Data extract:
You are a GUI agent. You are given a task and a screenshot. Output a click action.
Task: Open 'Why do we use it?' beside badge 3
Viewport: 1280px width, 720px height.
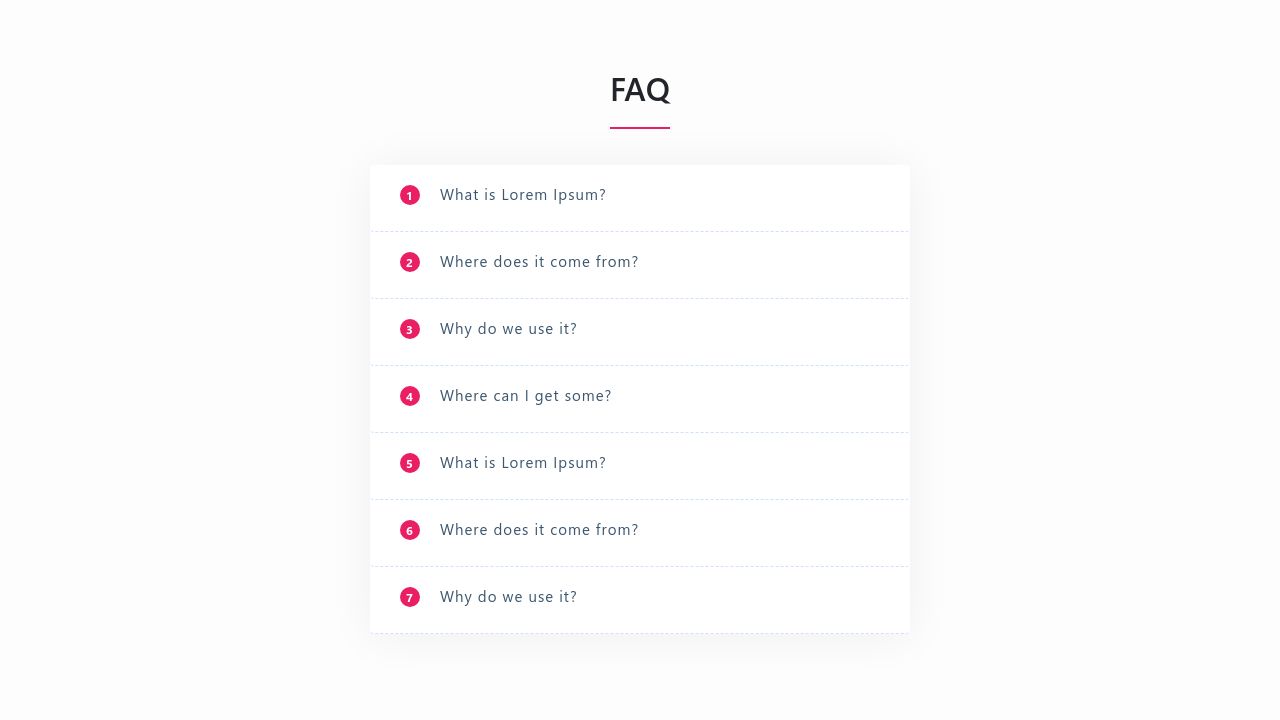tap(508, 329)
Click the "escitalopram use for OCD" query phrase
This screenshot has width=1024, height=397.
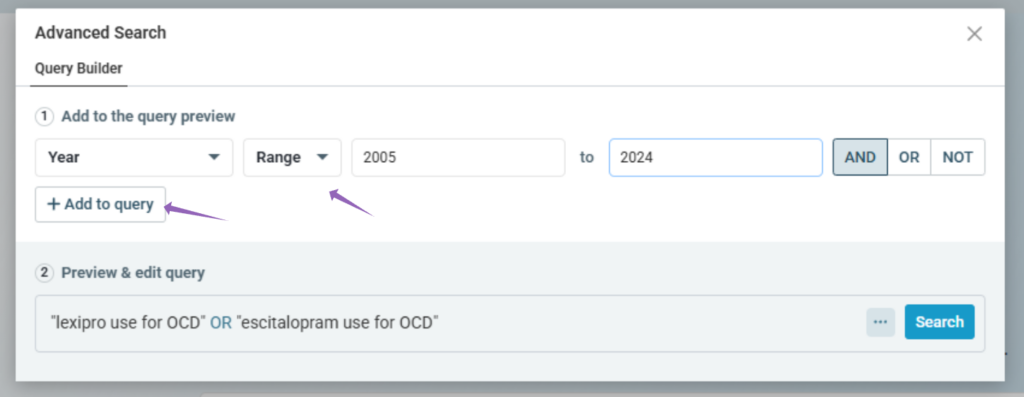pos(337,322)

Task objective: Please print every record exactly as written, without the pictures.

Output of the task:
You are a GUI agent. You are given a task and a screenshot. Output a click action.
Task: Open 'Why do we use it?' beside badge 3
Viewport: 1280px width, 720px height.
tap(508, 329)
Click the "escitalopram use for OCD" query phrase
This screenshot has width=1024, height=397.
pos(337,322)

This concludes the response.